Can the lines below, from the one that holds "This screenshot has width=400, height=365." to the very end, be echoed exactly, with both ends included and no pictures?

__________________________________________________

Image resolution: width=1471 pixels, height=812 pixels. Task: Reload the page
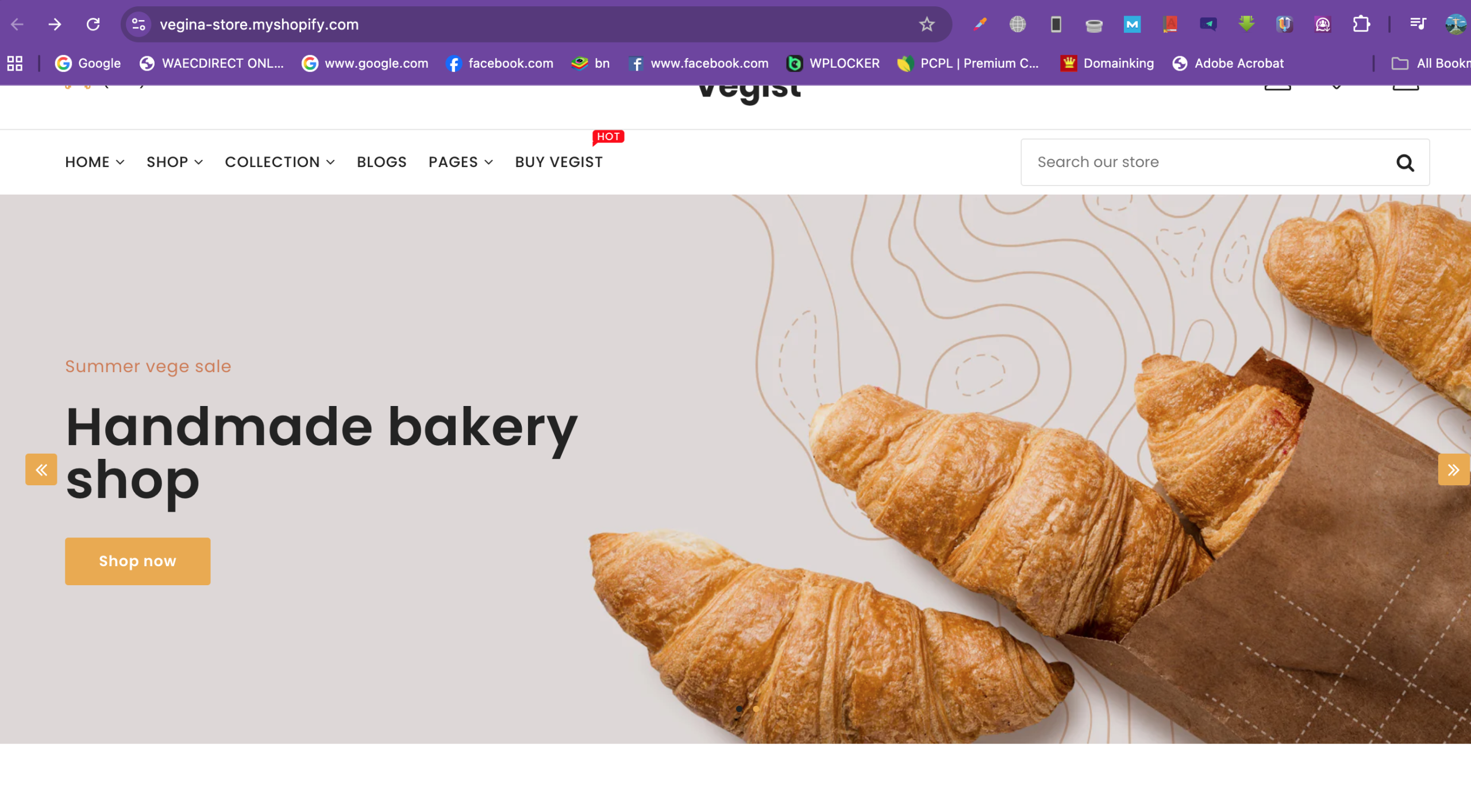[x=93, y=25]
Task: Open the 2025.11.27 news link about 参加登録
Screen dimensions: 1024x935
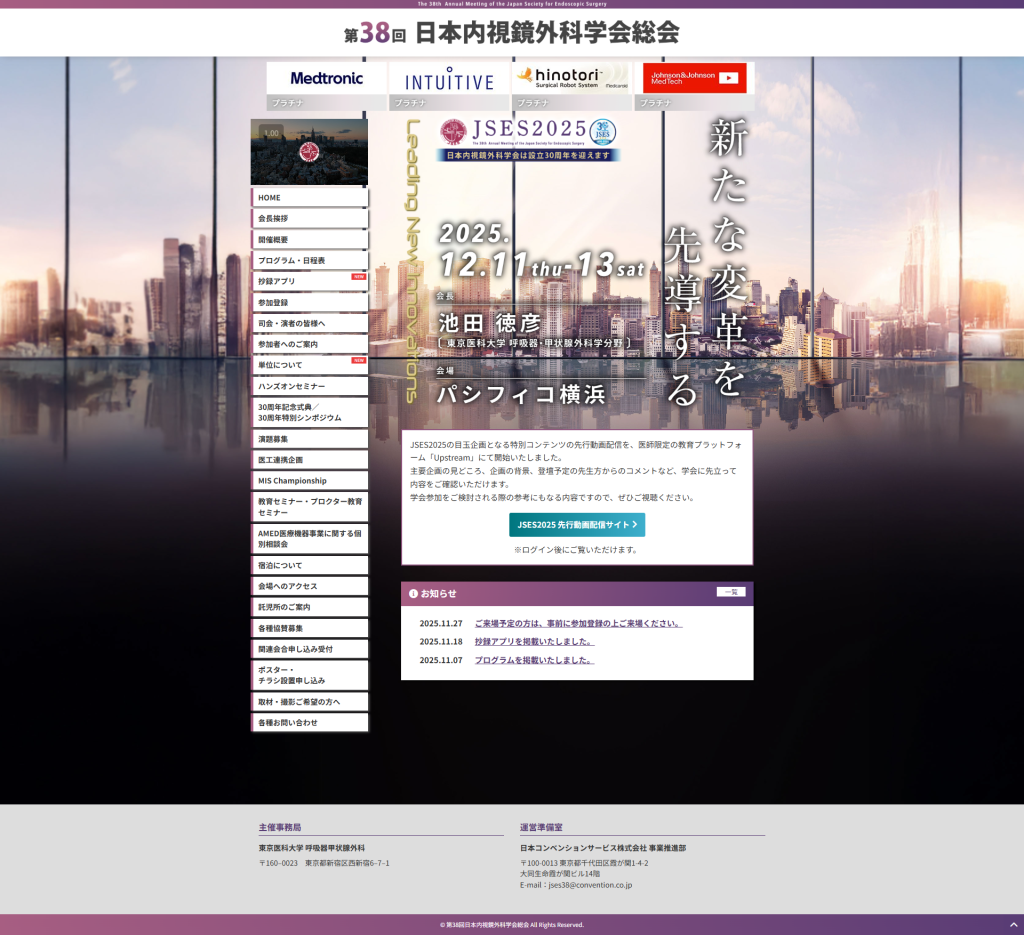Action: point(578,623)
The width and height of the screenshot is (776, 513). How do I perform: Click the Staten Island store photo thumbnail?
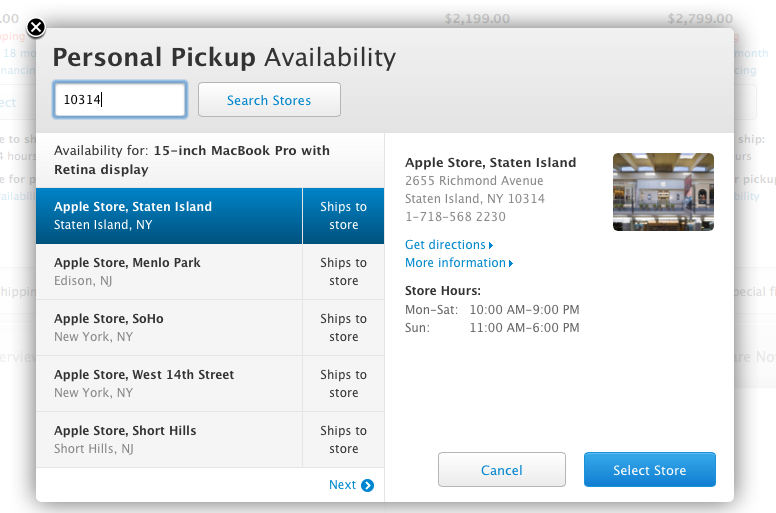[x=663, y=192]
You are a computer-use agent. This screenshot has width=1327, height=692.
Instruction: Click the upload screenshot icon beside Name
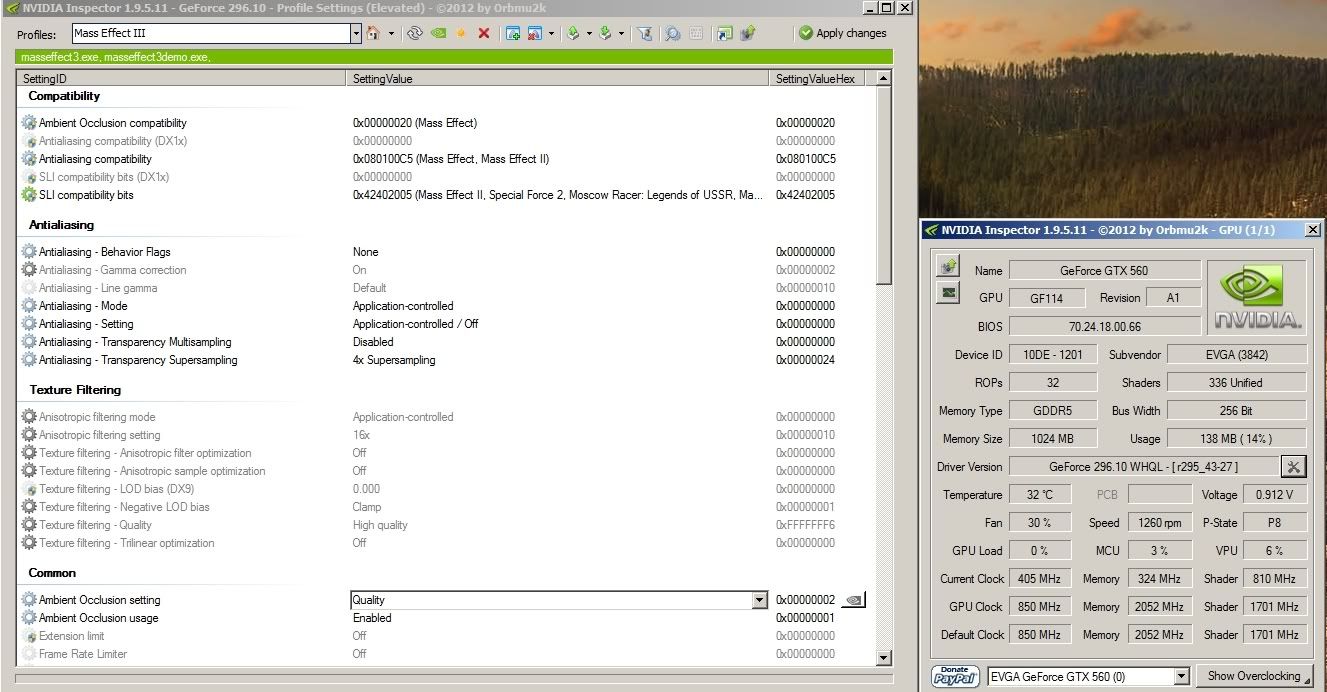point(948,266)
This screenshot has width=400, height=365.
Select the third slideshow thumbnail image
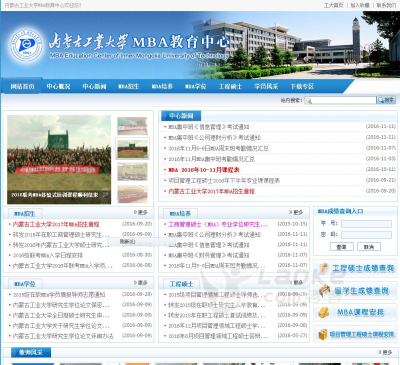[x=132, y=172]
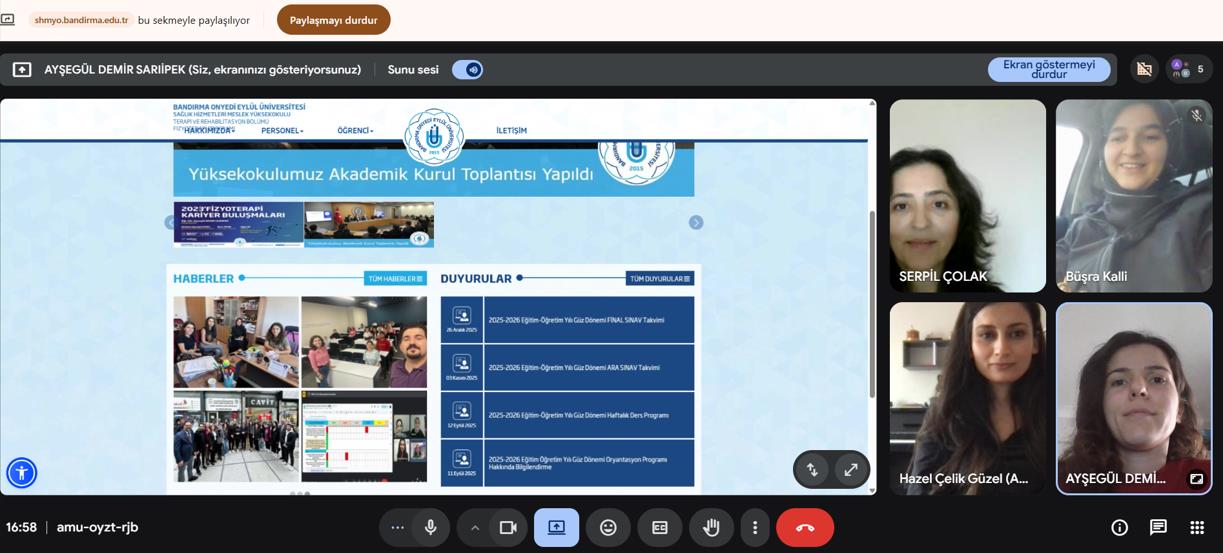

__________________________________________________

■ **RESULT OF THE TASK**:
This screenshot has width=400, height=365.
Select the third slideshow thumbnail image
[x=132, y=172]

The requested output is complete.